Many years ago, my husband and the kids splurged on an excellent Füri Asian chef’s knife for my birthday. It came in a wooden container, carved to house it snugly. This knife is heavy, solid, and made of a single piece of steel. The handle sits sturdy and cool in the palm of my hand. I keep it at paper-shredding sharpness, and its weight reassuringly carves cleanly through the softest tomato. This knife can sliver lemons so each slice is translucent and still perfectly formed, almost a caricature of itself. It’s the knife I rely on most in my kitchen, and no small amount of panic ensues when I can’t readily find it.

I’ve taken this knife camping, on family holidays, and on picnics. It gives me comfort and confidence. It’s an end-of-the-world knife, a Crocodile Dundee that’s-not-a-knife-this-is-a-knife knife. It’s the knife you want in a dystopian post-apocalyptic zombie filled future. And given the results of the recent US election, Brexit, the rise of extreme right-wing politics, and the apparent official rubber stamping of racism and sexism everywhere, that bleak future seems much closer.

It’s the knife I packed carefully in my suitcase as we traipsed to the other side of the globe to resettle in Australia.

Cramped together in a small apartment, jostling for elbow room and quiet space away from the constant competing noises of bickering teens and TVs, this knife allows me an escape into a more peaceful place.

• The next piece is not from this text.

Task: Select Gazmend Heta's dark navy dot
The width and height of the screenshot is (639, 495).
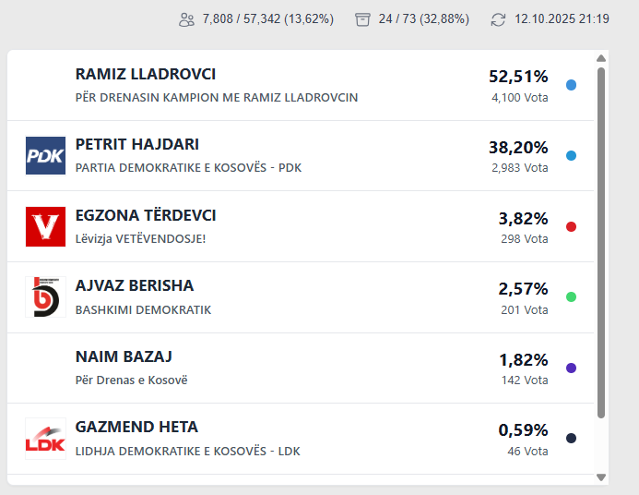Action: tap(571, 439)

While the outside world feels unpredictable and worrisome, I find comfort and control in details, in the familiar, in the little joys of life.

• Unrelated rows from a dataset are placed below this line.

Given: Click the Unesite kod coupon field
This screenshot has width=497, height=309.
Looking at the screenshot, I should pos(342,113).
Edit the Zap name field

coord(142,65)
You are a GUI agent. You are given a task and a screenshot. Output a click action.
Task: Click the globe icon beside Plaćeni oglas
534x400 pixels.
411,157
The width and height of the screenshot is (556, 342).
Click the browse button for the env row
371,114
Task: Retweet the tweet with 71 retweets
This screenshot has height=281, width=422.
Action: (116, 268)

I land, predictably, on cooking.

From my earliest memories of learning to build a fire with copra and kindling in the traditional Kerala kitchens of my grandmothers and aunts, to the laughter and food experiments in my parents’ busy family kitchen, to my own kitchen where I teach my boys to cook, kitchens have nourished my soul. When I was ill as a child, the kitchen was my sick room of choice. It allowed me ready access to whatever deliciousness it expelled, and wrapped me in warmth and family. When my father retired, the kitchen became his domain – and my mother willingly surrendered after decades of producing daily meals. Where other men of his generation fled to sheds or golf courses, he ensconced himself in the kitchen, and like a benevolent dictator, began marshalling his troops to produce one delicacy after another from his own childhood. It’s really no great wonder then that I turn to cooking as a source of stability in the midst of our unsettling settling in.

Though ingredients vary and recipes fluctuate, though politics and finances rise and fall, my trusty knife brings reassurance. A good knife that fits your hand, that inspires you to julienne a vegetable, that enables you to cut paper-thin slices of meat and fish, probably seems like an unnecessary indulgence. But a good knife can make all the difference.

The moral of this story is: purchase the best knife you can afford, one that sits in your hand like a trusted sword, and keep it very very sharp.

10 Comments on “That’s Not A Knife, This Is A Knife”

    • I love my knife, and it’s a good thing that I love my kids too. One could easily have met the others in those cramped living conditions!

  1. My teen’s voracious appetite and penchant for newer gastronomical delights leaves me tired.
    Loved the description of your precious knife. I had a small knife which was my Man Friday till the sharpness wore out . I relegated it to the far corner of the kitchen shelf and got myself a new one.

    • Goodness, teens and their appetites are astonishing! I see you also appreciate the joy of a truly wonderful knife! Mine’s been sharpened so many times that it’s probably a few centimetres smaller.

  2. I wish you’d write more often for the grids. Or maybe I should just remember to lurk more often in the archives of your blog.